• Written task: Rewrite the part that opens with the line containing "Viewport: 1000px width, 684px" and closes with the line containing "tap(524, 1055)", switching "Where should I click to" to "Where do I click to" and leaving everything else as it is. Give only those lines.

• Input rows:
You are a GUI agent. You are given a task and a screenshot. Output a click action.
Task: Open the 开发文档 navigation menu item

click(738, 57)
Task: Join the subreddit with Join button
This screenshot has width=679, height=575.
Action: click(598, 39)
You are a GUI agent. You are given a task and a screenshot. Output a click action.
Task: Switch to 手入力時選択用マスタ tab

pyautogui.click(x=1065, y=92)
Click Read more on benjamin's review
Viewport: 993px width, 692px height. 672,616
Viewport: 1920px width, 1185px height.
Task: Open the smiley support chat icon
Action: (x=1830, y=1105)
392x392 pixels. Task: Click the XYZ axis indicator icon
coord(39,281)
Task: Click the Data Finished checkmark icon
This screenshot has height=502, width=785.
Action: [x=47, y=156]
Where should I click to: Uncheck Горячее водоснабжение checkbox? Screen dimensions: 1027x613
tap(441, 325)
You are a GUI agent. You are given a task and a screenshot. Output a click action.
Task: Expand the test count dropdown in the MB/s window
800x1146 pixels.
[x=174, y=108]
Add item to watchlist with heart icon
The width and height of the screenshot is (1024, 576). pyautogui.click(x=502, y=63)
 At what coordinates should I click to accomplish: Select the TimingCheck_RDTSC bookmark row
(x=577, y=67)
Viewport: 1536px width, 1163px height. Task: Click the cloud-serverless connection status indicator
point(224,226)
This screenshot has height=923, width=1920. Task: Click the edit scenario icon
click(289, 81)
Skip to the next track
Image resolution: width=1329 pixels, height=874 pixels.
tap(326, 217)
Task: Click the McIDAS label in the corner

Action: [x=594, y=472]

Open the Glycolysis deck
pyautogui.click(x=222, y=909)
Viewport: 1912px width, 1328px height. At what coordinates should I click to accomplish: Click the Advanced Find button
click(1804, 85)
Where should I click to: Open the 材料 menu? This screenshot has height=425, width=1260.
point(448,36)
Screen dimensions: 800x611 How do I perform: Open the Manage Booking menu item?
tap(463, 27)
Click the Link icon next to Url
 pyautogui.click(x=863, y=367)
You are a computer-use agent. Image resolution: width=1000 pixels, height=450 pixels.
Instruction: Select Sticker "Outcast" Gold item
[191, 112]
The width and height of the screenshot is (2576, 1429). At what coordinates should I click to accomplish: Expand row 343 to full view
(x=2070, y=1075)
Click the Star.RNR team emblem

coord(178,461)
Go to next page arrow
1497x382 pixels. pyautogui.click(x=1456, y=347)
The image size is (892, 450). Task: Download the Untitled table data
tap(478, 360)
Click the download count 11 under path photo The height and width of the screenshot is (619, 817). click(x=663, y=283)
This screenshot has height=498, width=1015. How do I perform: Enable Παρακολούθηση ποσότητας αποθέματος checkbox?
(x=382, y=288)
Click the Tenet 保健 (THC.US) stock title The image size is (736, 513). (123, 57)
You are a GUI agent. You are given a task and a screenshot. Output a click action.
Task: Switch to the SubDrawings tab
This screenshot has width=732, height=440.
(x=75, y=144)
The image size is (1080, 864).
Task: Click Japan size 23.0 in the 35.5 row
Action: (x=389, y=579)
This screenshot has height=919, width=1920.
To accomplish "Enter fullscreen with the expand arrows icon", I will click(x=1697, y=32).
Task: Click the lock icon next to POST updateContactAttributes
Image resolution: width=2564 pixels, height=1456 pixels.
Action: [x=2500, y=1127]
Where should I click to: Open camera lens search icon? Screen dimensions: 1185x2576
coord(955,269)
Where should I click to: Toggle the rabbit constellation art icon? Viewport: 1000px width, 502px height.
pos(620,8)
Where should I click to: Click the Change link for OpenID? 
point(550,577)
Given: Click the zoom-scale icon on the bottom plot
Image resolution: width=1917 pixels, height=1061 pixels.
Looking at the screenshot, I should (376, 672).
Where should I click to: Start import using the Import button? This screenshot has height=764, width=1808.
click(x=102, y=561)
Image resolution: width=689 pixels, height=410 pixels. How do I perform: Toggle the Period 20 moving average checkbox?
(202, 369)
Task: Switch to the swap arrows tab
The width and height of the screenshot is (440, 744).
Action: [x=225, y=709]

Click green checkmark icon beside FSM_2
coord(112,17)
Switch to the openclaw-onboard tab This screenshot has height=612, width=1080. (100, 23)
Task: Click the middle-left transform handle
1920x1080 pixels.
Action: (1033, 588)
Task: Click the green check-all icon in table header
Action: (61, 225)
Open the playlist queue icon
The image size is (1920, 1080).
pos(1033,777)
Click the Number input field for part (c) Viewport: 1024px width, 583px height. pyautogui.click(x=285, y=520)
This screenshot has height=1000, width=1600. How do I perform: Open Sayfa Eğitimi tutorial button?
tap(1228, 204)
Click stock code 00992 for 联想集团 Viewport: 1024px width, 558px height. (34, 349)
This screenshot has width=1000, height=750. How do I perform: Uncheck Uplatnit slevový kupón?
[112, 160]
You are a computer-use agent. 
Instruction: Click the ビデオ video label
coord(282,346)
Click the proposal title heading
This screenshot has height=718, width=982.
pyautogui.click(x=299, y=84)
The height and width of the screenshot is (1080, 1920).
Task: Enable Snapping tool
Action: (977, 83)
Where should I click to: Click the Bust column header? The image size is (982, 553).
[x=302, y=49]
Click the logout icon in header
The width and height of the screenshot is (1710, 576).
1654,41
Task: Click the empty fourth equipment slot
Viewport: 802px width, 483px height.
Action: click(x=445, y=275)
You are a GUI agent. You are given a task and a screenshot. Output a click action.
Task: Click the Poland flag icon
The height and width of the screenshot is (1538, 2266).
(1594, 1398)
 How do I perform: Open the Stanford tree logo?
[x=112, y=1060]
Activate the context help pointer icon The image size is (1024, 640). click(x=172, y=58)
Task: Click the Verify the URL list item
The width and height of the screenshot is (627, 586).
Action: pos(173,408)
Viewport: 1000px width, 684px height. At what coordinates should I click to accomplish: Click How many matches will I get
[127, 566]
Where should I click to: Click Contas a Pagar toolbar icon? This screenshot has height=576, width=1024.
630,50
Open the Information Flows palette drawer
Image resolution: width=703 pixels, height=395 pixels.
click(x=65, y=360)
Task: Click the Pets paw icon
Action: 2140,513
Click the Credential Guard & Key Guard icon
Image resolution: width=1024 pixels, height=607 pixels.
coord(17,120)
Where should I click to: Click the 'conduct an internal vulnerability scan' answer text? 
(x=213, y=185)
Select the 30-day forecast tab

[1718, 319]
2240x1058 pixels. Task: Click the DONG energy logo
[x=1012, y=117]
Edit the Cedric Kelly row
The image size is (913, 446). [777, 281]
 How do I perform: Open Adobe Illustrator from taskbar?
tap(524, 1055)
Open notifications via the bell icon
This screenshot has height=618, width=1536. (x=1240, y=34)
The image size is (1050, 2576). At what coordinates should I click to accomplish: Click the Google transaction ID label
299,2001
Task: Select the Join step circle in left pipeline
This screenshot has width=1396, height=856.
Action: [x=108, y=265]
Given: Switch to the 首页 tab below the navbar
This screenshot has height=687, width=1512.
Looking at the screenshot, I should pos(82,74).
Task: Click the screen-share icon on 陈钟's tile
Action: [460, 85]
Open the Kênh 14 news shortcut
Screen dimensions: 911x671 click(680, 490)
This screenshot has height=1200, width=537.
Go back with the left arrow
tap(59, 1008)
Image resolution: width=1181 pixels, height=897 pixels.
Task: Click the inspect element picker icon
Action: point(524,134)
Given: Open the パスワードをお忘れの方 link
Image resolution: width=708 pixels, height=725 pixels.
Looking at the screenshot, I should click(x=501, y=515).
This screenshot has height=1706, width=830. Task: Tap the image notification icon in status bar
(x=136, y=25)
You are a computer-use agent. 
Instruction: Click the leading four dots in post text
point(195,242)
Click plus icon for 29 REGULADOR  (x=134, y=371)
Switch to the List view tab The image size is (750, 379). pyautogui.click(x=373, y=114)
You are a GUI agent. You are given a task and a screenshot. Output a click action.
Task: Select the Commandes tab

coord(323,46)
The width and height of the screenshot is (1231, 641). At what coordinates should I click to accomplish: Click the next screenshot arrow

• Result:
Viewport: 1000px width, 684px height. At what coordinates should I click to accomplish: Click How many matches will I get
[127, 566]
Where do I click to: Click Contas a Pagar toolbar icon? This screenshot has height=576, width=1024.
630,50
Open the Information Flows palette drawer
Image resolution: width=703 pixels, height=395 pixels.
click(x=65, y=360)
Task: Click the Pets paw icon
Action: 2140,513
Click the Credential Guard & Key Guard icon
Image resolution: width=1024 pixels, height=607 pixels.
coord(17,120)
Where do I click to: Click the 'conduct an internal vulnerability scan' answer text? 
(x=213, y=185)
Select the 30-day forecast tab

[1718, 319]
2240x1058 pixels. Task: Click the DONG energy logo
[x=1012, y=117]
Edit the Cedric Kelly row
The image size is (913, 446). [777, 281]
 How do I perform: Open Adobe Illustrator from taskbar?
tap(524, 1055)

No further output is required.